TIME AND SPONTANEITY: LEADER OF COBRA VERDE DEFIES ROCK 'N' ROLL MYTHS
Wednesday, February 2, 2000
By Aaron Beck
Dispatch Pop Music Critic
Some musicians labor over their songs for years, holing up in mountainside cottages and filling trash cans with bad ideas.

In frustration, they might get buried in a Jack Daniel's bottle. They might wreck cars. They might try shock therapy.

"The image of guys stewing in the dark room, scratching some lyrics down on the paper, just seems so dimwitted," said Cobra Verde main man John Petkovic. "Rock 'n' roll is a spontaneous art form. The idea of someone stewing over words seems to be an attempt to put on the creative hat. If you ain't got it, you ain't got it."

Maybe the stewing artists of the world should distract themselves more.

Petkovic, for example, writes a weekly entertainment column for The Plain Dealer in Cleveland, hosts a weekly news program on the Balkans for a National Public Radio affiliate and writes Scamcity 2000: A Journal of American Anti-Culture and a Guide to Millennial Panic online.

During any lulls, he fills his head with images of German expressionist art, ideas for possible records ("I've been thinking of doing an album of Black Sabbath songs, done entirely with synthesiz-ers"), films (Cobra Verde is named after a Werner Herzog movie) and whatever else his dragnet of a brain snares along the way.

After the dissolution of his critically lauded, underground '80s band, Death of Samantha, Petkovic shelved his budding musical career for five years. He became an aide to exiled Prince Alexander of Yugoslavia and developed more serious ideas about mixing vintage synthesizers, guitars and a driving backbeat.

He re-emerged in 1994 with Cobra Verde and a debut album, Viva la Muerte.

The record didn't reach heavy rotation but did make many critics' lists. Rolling Stone called it "one of the year's best releases."

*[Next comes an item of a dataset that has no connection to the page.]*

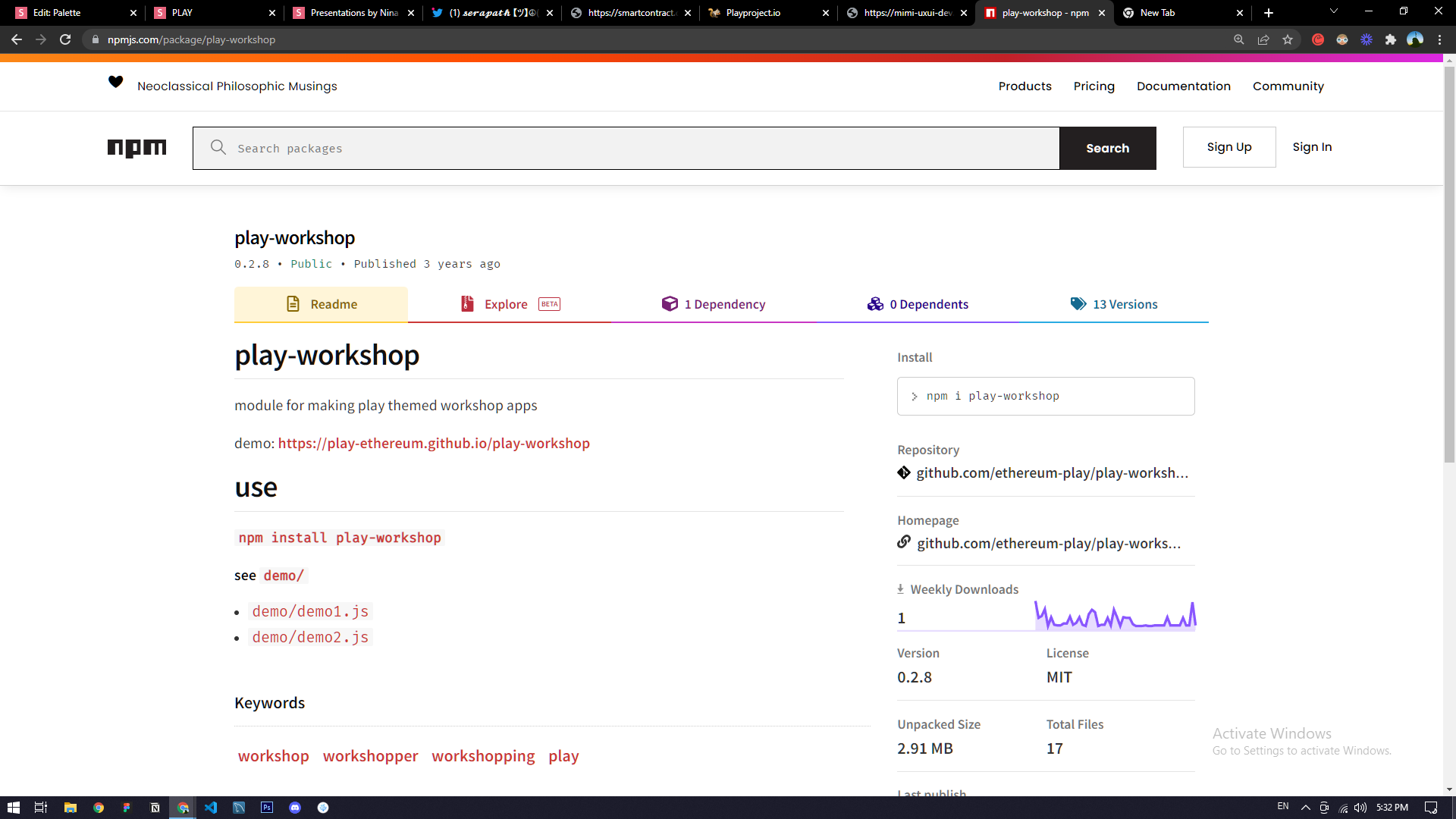Image resolution: width=1456 pixels, height=819 pixels.
Task: Open Discord from the taskbar
Action: (x=295, y=808)
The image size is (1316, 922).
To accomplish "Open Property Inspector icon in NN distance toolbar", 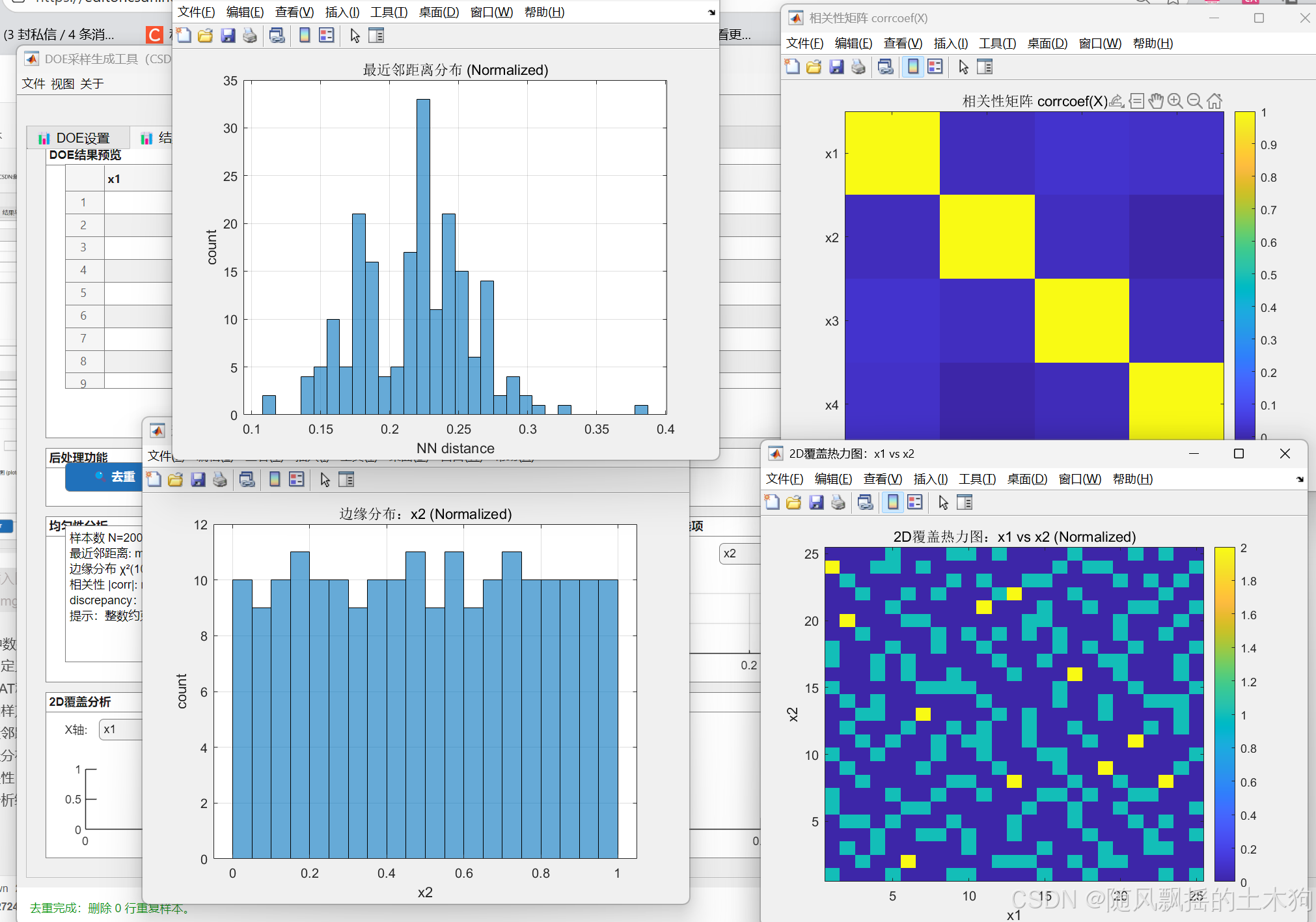I will [376, 36].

Robert Pollard of Guided by Voices enlisted the Cobra Verde band to play as Guided by Voices for the 1997 album Mag Earwhig!

"I never wanted to become a full-time member of GBV," Petkovic said. "We did a show in Columbus, the last show of the tour, that I thought was atrocious. It was an explosion with a clean break -- which is what I'd rather have."

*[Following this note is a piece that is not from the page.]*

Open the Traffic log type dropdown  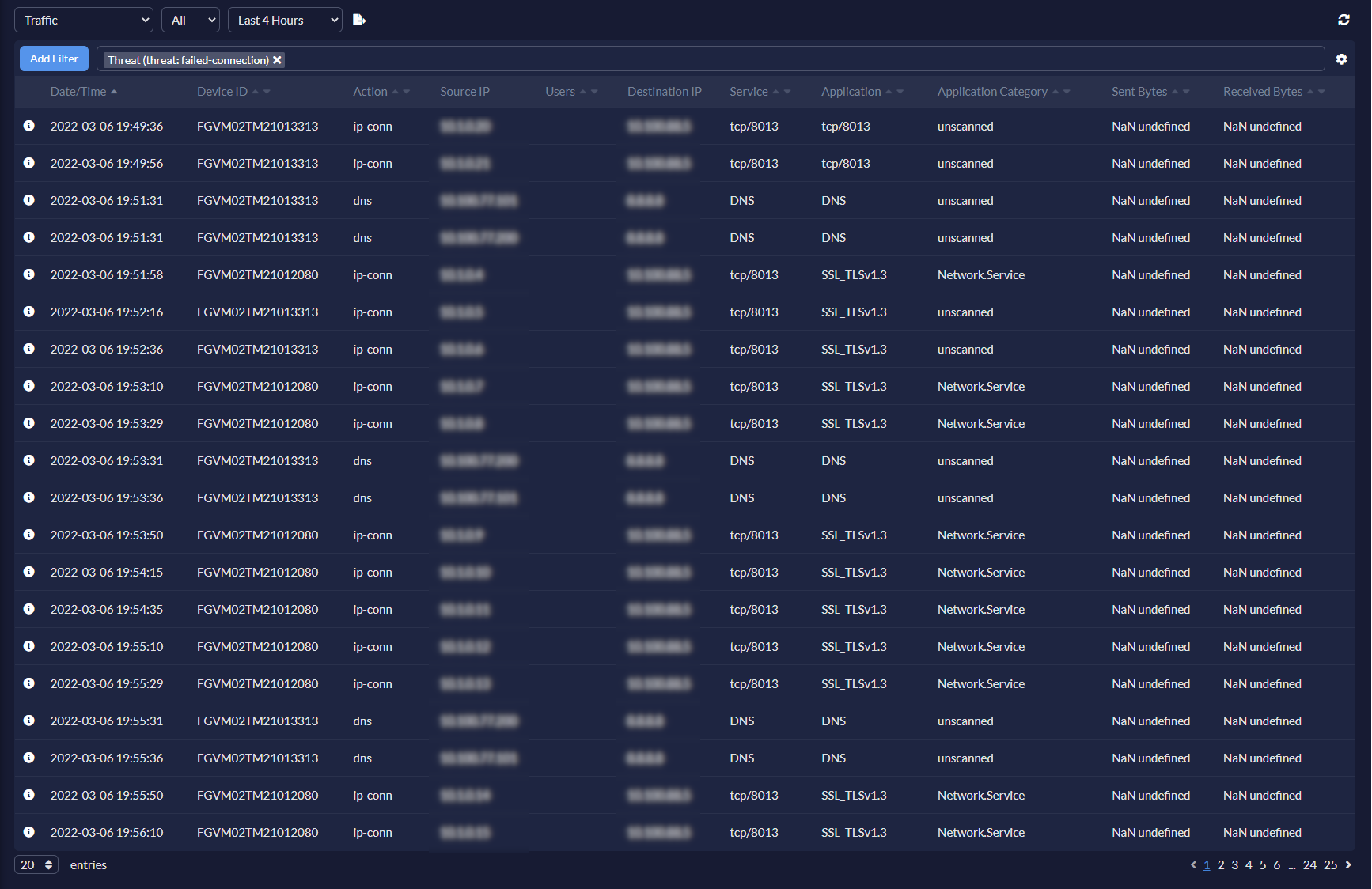pos(83,19)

The most recent outpouring of his skull's contents came in vinyl and digital form.

The singer-guitarist and his band -- Dave Hill on bass; Mark Klein, drums; Chas Smith, synthesizer and theremin; and Frank Vazzano, guitar -- released their fourth album, Nightlife, late last year. Ralph Carney, who has played with Tom Waits and Oranj Symphonette, contributed sleazy saxophone, clarinet and trombone. (Co-producer and musician Don Depew left the band before the album came out.)

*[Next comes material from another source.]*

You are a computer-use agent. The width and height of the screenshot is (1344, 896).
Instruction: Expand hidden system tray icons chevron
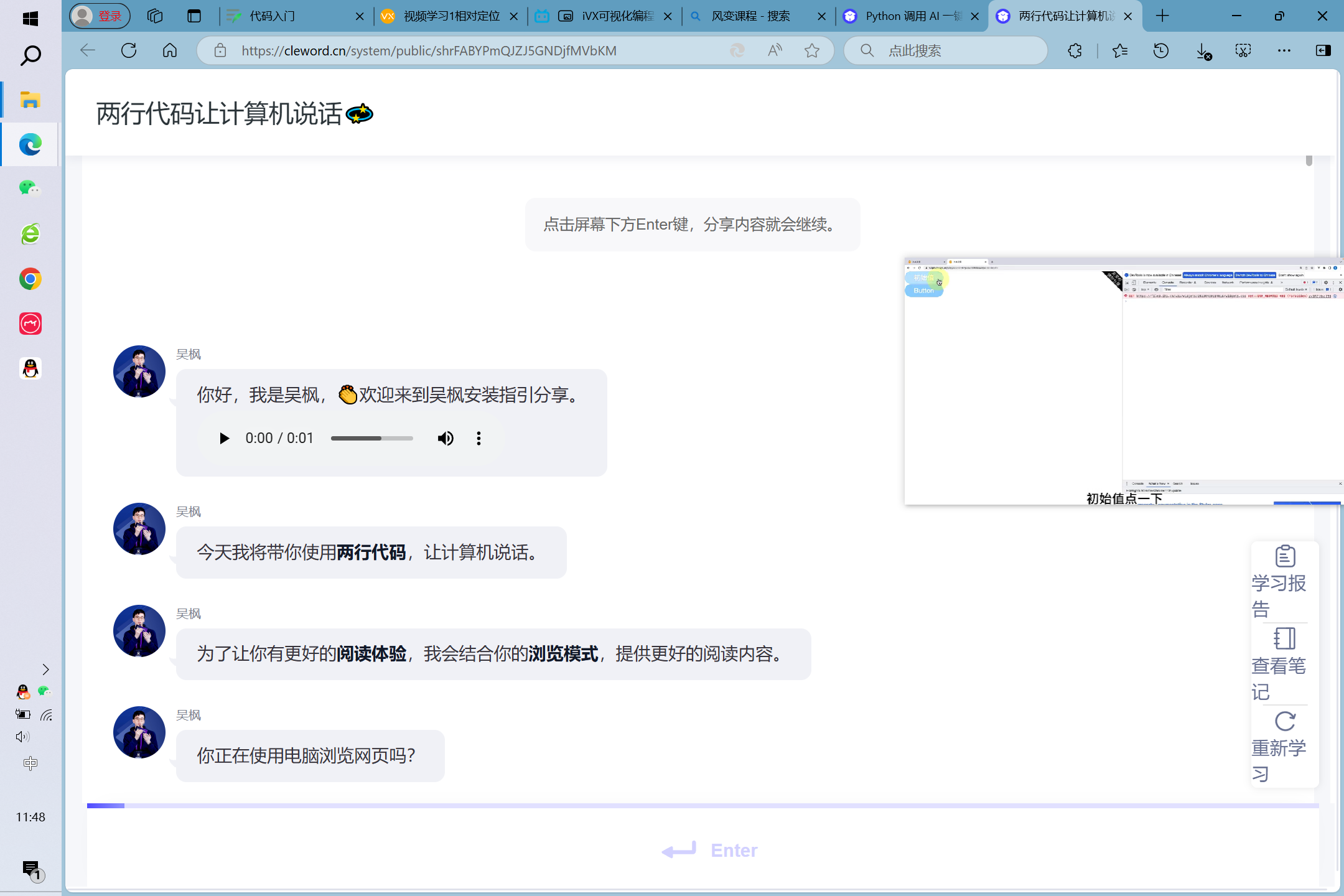45,670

Nightlife has received only positive reviews.

"People seem to be surprised by it," Petkovic said. "People have this mythic notion of rock as being this more authentic music; electronic music is supposed to be this cold, impersonal music. But, you know, we didn't record anything live. Everything was done with overdubs, and everything was assembled.

"A lot of times I get, 'Man, this sounds like a rock record, but it sounds like you spent a lot of time on it.' Guess what? People can spend a lot of time on rock records. Maybe the people who are into rock are people who have a nostalgia for the myths behind rock -- you know, a band going in there and laying its heart on the line. They sell short the production techniques that make great rock records."

A great rock record for Petkovic involves not only spontaneity (or the image of spontaneity) and the meticulous arranging of guitars or synthesiz-ers but also aesthetics.

The glam-rock cover of his latest disc was shot by Mick Rock, who also has photographed covers for Iggy Pop and the Stooges (Raw Power), Queen (Queen II), Lou Reed (Transformer) and other musicians and bands. (By the way, that's the daughter of guitarist Mick Ronson sprawled in the back of the limo, holding the strategically placed champagne bottle.)

"Rock 'n' roll exists between the pres-entation of false image and artifice and real sweat," Petkovic said. "That Raw Power record and Transformer record -- you don't know if the covers are posed or if they're real."

v Cobra Verde represents a ship of souls holding day jobs, with Petkovic at the helm.

Having Cleveland as a base puts the band within striking distance of the whole country on weeklong jaunts.

"We're getting a really good response," the captain said. "I don't know if it's really good or if it's just something people want to laugh at. But that's irrelevant. We're having fun.

vv "And none of the guys are into this indie-rock, wear-your-heart-on-your-sleeve way of doing things. They just want to go over the top with it."